● Entries provided

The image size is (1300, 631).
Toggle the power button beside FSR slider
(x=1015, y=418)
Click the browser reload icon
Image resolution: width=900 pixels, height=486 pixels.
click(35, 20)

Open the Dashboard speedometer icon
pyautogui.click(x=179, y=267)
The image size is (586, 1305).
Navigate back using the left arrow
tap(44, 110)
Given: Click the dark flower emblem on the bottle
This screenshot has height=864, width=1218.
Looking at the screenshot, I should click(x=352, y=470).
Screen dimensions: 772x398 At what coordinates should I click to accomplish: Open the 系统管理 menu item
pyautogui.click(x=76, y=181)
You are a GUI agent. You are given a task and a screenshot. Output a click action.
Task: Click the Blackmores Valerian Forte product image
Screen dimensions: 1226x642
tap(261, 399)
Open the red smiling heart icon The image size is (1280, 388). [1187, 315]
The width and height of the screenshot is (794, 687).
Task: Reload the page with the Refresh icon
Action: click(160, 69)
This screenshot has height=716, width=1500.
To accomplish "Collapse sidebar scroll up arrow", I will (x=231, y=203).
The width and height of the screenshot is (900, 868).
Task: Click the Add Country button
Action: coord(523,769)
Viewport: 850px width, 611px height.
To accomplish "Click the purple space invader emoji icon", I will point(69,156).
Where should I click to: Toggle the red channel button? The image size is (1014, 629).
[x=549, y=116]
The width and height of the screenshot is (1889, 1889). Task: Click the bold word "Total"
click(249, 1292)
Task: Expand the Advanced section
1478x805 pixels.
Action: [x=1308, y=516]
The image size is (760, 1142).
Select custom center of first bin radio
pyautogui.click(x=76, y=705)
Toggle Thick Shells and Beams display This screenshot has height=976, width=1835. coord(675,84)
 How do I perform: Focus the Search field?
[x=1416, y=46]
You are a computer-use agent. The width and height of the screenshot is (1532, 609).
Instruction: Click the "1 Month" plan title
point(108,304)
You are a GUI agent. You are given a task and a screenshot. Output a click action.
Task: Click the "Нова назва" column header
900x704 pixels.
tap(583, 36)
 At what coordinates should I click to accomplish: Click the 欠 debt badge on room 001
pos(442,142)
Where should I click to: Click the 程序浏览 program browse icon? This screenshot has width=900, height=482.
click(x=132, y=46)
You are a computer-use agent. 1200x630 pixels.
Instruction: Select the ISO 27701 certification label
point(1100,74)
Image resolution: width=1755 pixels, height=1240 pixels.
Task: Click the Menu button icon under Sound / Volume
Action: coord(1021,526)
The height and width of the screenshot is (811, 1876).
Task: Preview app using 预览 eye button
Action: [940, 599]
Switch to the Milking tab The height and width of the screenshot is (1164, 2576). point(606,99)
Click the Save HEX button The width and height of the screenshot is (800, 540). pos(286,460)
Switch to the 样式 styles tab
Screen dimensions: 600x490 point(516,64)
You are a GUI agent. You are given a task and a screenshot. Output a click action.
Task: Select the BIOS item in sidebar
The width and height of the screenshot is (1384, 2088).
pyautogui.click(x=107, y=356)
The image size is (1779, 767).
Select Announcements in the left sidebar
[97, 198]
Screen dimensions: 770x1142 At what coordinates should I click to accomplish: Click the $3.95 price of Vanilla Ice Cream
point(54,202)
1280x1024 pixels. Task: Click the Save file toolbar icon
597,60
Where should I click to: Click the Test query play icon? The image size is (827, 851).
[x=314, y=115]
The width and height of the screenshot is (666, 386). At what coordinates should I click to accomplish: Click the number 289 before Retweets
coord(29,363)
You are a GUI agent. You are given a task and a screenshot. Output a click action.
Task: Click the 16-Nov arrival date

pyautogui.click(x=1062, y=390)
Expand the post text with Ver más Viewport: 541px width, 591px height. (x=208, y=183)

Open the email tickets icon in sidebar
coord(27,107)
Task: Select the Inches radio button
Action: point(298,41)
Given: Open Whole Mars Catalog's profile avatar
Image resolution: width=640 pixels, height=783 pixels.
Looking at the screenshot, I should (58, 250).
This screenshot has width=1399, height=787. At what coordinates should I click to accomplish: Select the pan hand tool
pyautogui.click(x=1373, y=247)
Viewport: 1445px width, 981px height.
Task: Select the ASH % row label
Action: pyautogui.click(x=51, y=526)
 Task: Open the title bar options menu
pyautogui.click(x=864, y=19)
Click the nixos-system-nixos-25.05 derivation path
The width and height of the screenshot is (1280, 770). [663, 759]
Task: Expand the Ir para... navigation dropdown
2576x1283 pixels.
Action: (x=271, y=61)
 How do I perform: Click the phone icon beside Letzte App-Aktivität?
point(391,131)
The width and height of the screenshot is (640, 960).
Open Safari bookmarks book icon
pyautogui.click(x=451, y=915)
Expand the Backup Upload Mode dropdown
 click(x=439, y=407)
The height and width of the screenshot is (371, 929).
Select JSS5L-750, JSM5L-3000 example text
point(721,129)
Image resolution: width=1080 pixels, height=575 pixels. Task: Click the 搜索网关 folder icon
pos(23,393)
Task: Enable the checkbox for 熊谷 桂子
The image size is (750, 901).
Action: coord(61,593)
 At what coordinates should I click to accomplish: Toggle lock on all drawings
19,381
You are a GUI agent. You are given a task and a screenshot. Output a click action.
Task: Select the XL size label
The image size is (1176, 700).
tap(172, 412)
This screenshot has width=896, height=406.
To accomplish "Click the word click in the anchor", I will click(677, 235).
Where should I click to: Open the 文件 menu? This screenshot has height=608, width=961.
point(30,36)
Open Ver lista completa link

● What the task requires
Exact output of every entry is required.

● The answer
The image size is (1300, 631).
Toggle the power button beside FSR slider
(x=1015, y=418)
Click the browser reload icon
Image resolution: width=900 pixels, height=486 pixels.
click(35, 20)

Open the Dashboard speedometer icon
pyautogui.click(x=179, y=267)
The image size is (586, 1305).
Navigate back using the left arrow
tap(44, 110)
Given: Click the dark flower emblem on the bottle
This screenshot has height=864, width=1218.
Looking at the screenshot, I should click(x=352, y=470).
Screen dimensions: 772x398 At what coordinates should I click to accomplish: Open the 系统管理 menu item
pyautogui.click(x=76, y=181)
You are a GUI agent. You are given a task and a screenshot. Output a click action.
Task: Click the Blackmores Valerian Forte product image
Screen dimensions: 1226x642
tap(261, 399)
Open the red smiling heart icon The image size is (1280, 388). [1187, 315]
The width and height of the screenshot is (794, 687).
Task: Reload the page with the Refresh icon
Action: click(160, 69)
This screenshot has height=716, width=1500.
To accomplish "Collapse sidebar scroll up arrow", I will (x=231, y=203).
The width and height of the screenshot is (900, 868).
Task: Click the Add Country button
Action: coord(523,769)
Viewport: 850px width, 611px height.
To accomplish "Click the purple space invader emoji icon", I will point(69,156).
Where should I click to: Toggle the red channel button? The image size is (1014, 629).
[x=549, y=116]
The width and height of the screenshot is (1889, 1889). Task: Click the bold word "Total"
click(249, 1292)
Task: Expand the Advanced section
1478x805 pixels.
Action: [x=1308, y=516]
The image size is (760, 1142).
Select custom center of first bin radio
pyautogui.click(x=76, y=705)
Toggle Thick Shells and Beams display This screenshot has height=976, width=1835. coord(675,84)
 How do I perform: Focus the Search field?
[x=1416, y=46]
You are a computer-use agent. The width and height of the screenshot is (1532, 609).
Instruction: Click the "1 Month" plan title
point(108,304)
You are a GUI agent. You are given a task and a screenshot. Output a click action.
Task: Click the "Нова назва" column header
900x704 pixels.
tap(583, 36)
 At what coordinates should I click to accomplish: Click the 欠 debt badge on room 001
pos(442,142)
Where should I click to: Click the 程序浏览 program browse icon? This screenshot has width=900, height=482.
click(x=132, y=46)
You are a computer-use agent. 1200x630 pixels.
Instruction: Select the ISO 27701 certification label
point(1100,74)
Image resolution: width=1755 pixels, height=1240 pixels.
Task: Click the Menu button icon under Sound / Volume
Action: coord(1021,526)
The height and width of the screenshot is (811, 1876).
Task: Preview app using 预览 eye button
Action: [940, 599]
Switch to the Milking tab The height and width of the screenshot is (1164, 2576). point(606,99)
Click the Save HEX button The width and height of the screenshot is (800, 540). pos(286,460)
Switch to the 样式 styles tab
Screen dimensions: 600x490 point(516,64)
You are a GUI agent. You are given a task and a screenshot. Output a click action.
Task: Select the BIOS item in sidebar
The width and height of the screenshot is (1384, 2088).
pyautogui.click(x=107, y=356)
The image size is (1779, 767).
Select Announcements in the left sidebar
[97, 198]
Screen dimensions: 770x1142 At what coordinates should I click to accomplish: Click the $3.95 price of Vanilla Ice Cream
point(54,202)
1280x1024 pixels. Task: Click the Save file toolbar icon
597,60
Where should I click to: Click the Test query play icon? The image size is (827, 851).
[x=314, y=115]
The width and height of the screenshot is (666, 386). At what coordinates should I click to accomplish: Click the number 289 before Retweets
coord(29,363)
You are a GUI agent. You are given a task and a screenshot. Output a click action.
Task: Click the 16-Nov arrival date

pyautogui.click(x=1062, y=390)
Expand the post text with Ver más Viewport: 541px width, 591px height. (x=208, y=183)

Open the email tickets icon in sidebar
coord(27,107)
Task: Select the Inches radio button
Action: point(298,41)
Given: Open Whole Mars Catalog's profile avatar
Image resolution: width=640 pixels, height=783 pixels.
Looking at the screenshot, I should (58, 250).
This screenshot has width=1399, height=787. At what coordinates should I click to accomplish: Select the pan hand tool
pyautogui.click(x=1373, y=247)
Viewport: 1445px width, 981px height.
Task: Select the ASH % row label
Action: pyautogui.click(x=51, y=526)
 Task: Open the title bar options menu
pyautogui.click(x=864, y=19)
Click the nixos-system-nixos-25.05 derivation path
The width and height of the screenshot is (1280, 770). [663, 759]
Task: Expand the Ir para... navigation dropdown
2576x1283 pixels.
Action: (x=271, y=61)
 How do I perform: Click the phone icon beside Letzte App-Aktivität?
point(391,131)
The width and height of the screenshot is (640, 960).
Open Safari bookmarks book icon
pyautogui.click(x=451, y=915)
Expand the Backup Upload Mode dropdown
 click(x=439, y=407)
The height and width of the screenshot is (371, 929).
Select JSS5L-750, JSM5L-3000 example text
point(721,129)
Image resolution: width=1080 pixels, height=575 pixels. Task: Click the 搜索网关 folder icon
pos(23,393)
Task: Enable the checkbox for 熊谷 桂子
The image size is (750, 901).
Action: coord(61,593)
 At what coordinates should I click to accomplish: Toggle lock on all drawings
19,381
You are a GUI agent. You are given a task and a screenshot. Output a click action.
Task: Select the XL size label
The image size is (1176, 700).
tap(172, 412)
This screenshot has width=896, height=406.
To accomplish "Click the word click in the anchor", I will click(677, 235).
Where should I click to: Open the 文件 menu? This screenshot has height=608, width=961.
point(30,36)
Open Ver lista completa link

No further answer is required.